Platão, no Timeu, não tem dúvidas: esse caos descrito por Hesíodo nada mais era do que a matéria informe e áspera da qual emergiria o pensamento. Precisamente aquilo que é necessário quando os nossos pensamentos estão etimologicamente confusos – do latim confundere, “mesclar”, “misturar”, lema que surge da união do prefixo con– e do verbo fundere, “derramar”: verter para um caldeirão ingredientes diferentes e completamente aleatórios, fervê-los durante horas, quais alquimistas improvisados ​​da existência. Estado de confusão – costuma dizer-se com generosa condescendência de todos quantos, momentaneamente, se sentem incapazes de compreender tudo o que fazem ou dizem. Ou escrevem.

O dever, porém, de tirar algo de bom de todos aqueles pensamentos que por vezes assaltam o nosso espírito, quando estamos perdidos, desorientados, esquecidos do objetivo e do destino, depende apenas de nós.
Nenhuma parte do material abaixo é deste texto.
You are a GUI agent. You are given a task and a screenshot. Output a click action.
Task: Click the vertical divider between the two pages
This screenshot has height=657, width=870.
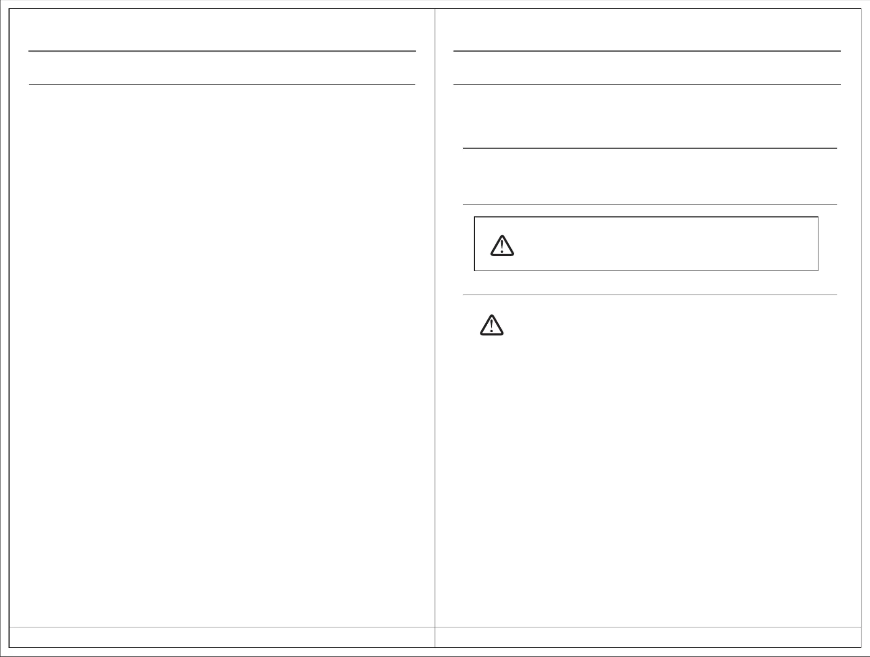pyautogui.click(x=435, y=328)
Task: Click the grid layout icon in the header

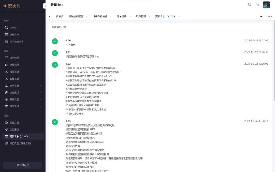Action: pos(249,5)
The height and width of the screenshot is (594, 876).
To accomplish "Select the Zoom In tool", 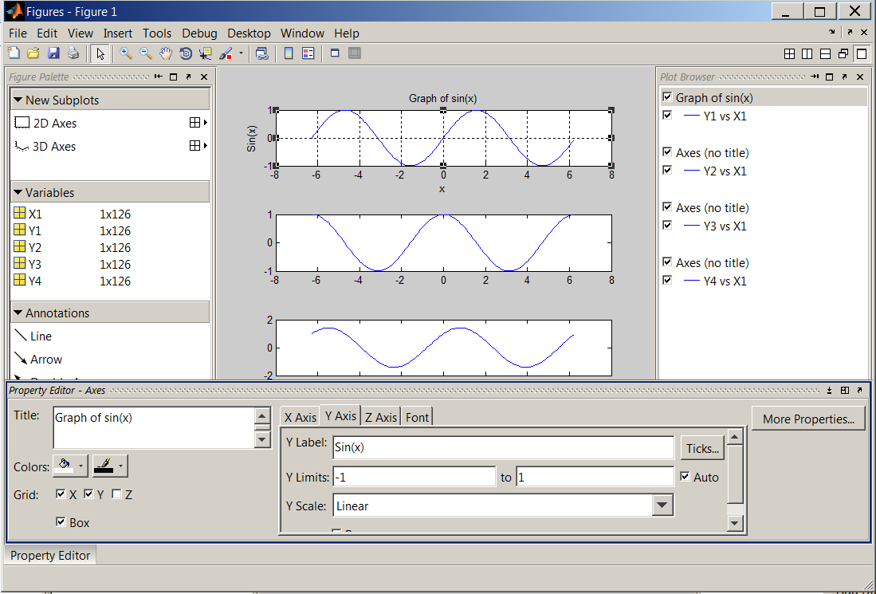I will (125, 53).
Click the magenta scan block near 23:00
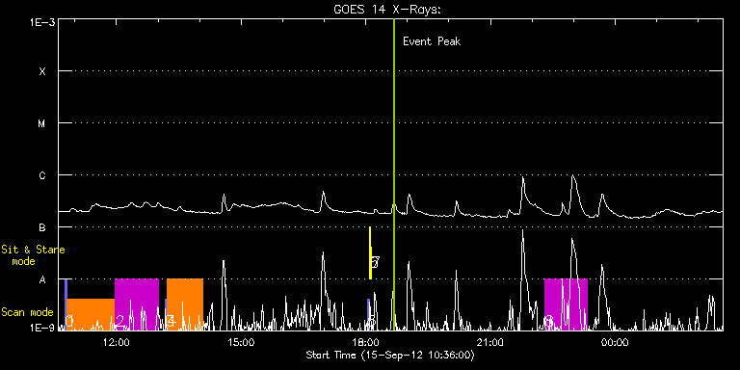740x370 pixels. click(x=566, y=304)
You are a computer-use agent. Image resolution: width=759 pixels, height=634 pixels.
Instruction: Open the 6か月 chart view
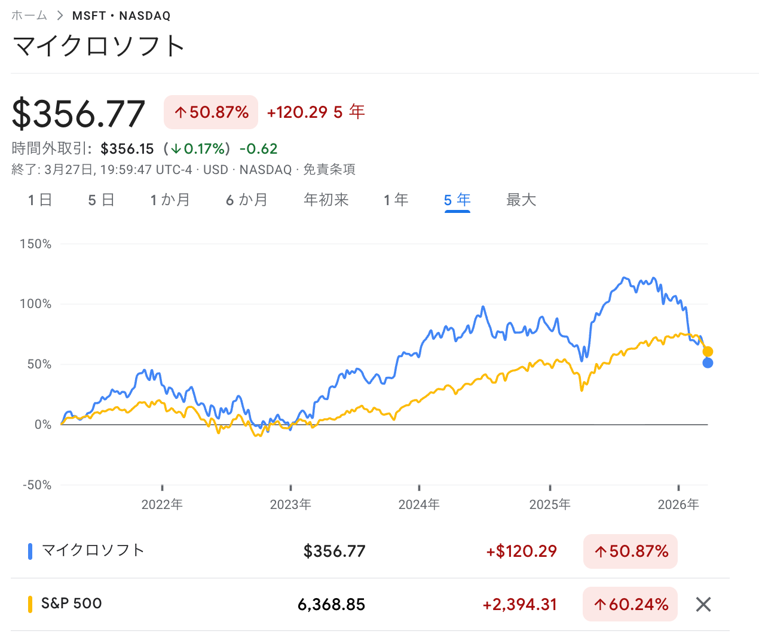tap(246, 200)
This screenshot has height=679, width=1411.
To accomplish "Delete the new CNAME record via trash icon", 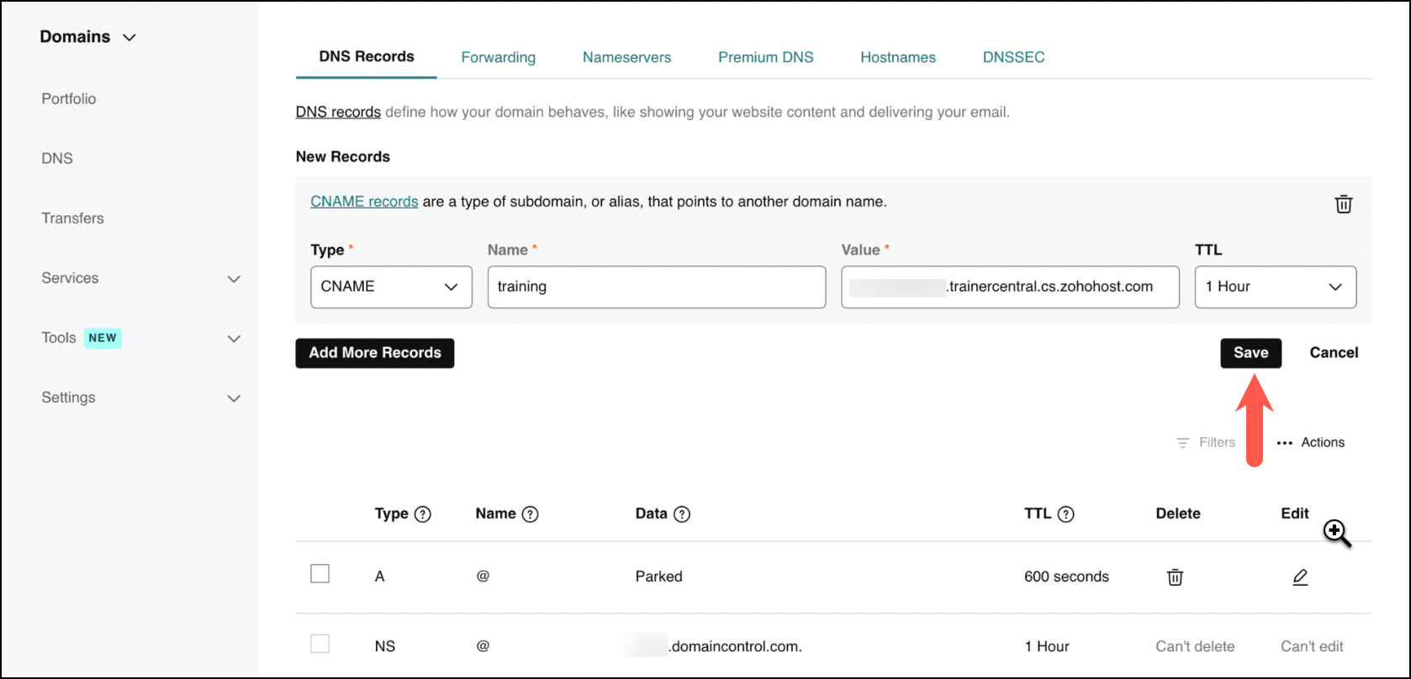I will pos(1343,204).
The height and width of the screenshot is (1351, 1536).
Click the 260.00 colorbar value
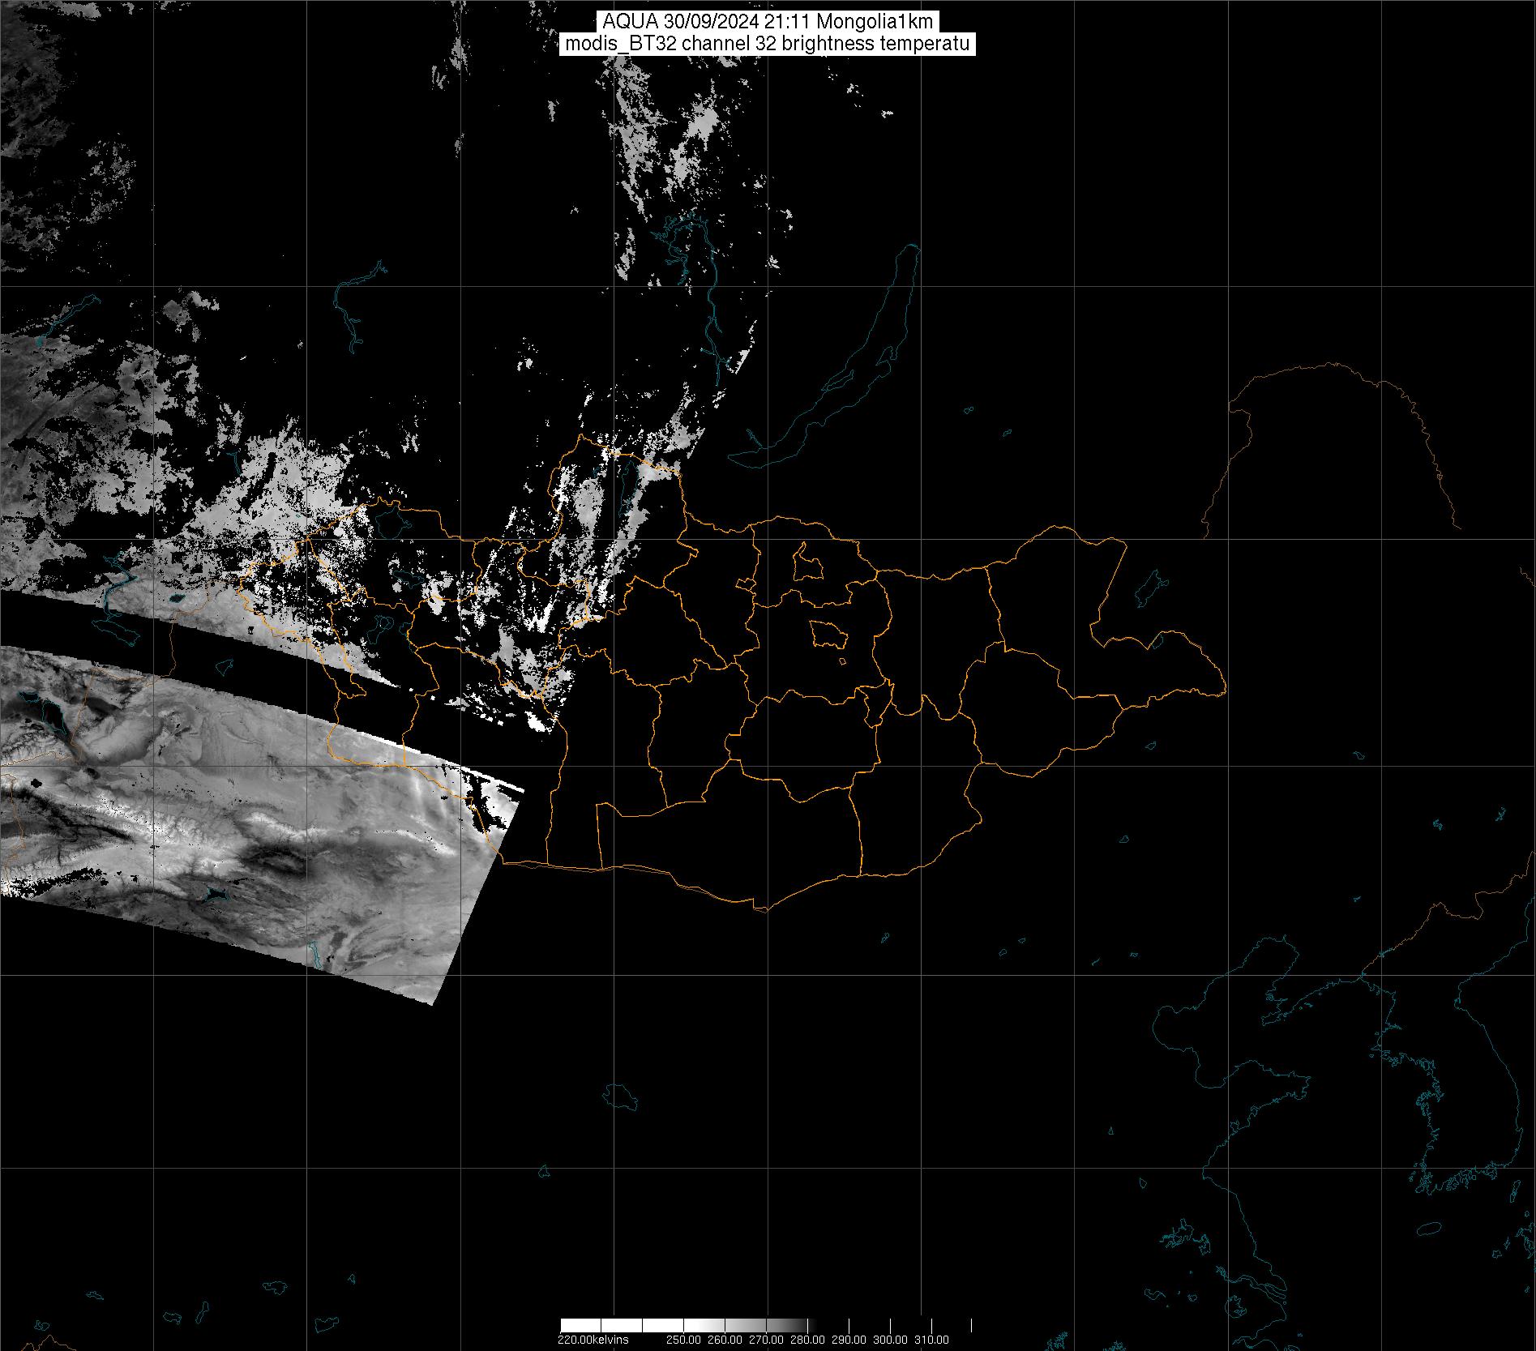coord(724,1339)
A partir de um pedaço de mármore, Michelangelo criou a Pietà, e entre milhões de palavras, Homero escolheu precisamente aquelas e não outras para narrar a ira de Aquiles, o pathos de Heitor e os 20 anos – mas poderiam ser 30… – que demora a tecer a mortalha das nossas esperas.

Regressemos à Teogonia: se no princípio não era, por natureza, o caos, somos nós os principais responsáveis ​​pelo nosso agir – e pelas suas consequências. Assiste-nos a escolha etimológica de, a partir da confusão das nossas emoções, criar o amor, o cuidado, o respeito, a compaixão. A começar pelas palavras que uns aos outros nos devemos – seja numa estação de metro, numa conversa casual, numa caixa de supermercado ou num tão aguardado email.

O caos até o nosso precioso ​​sentir será capaz de derreter numa tosca caçarola de estanho se nos nossos caminhos, por pedregosos que sejam, não mantivermos o Amor, esse deus vadio e sorridente, que enlouquece e dilacera, insatisfaz e tortura, exalta e aprisiona.

“Mas tudo isto é o quê?”, perguntamo-nos insistentemente por vezes, atónitos, confusos, aturdidos, esquecidos de que é precisamente nesses momentos que, rico de tudo quanto lhe falta e para sempre pobre de tudo o que persegue, Eros repara, nas nossas noites de Penélope, as fissuras do tempo e da memória, os leitos calejados da solidão, o arrastamento acústico da areia.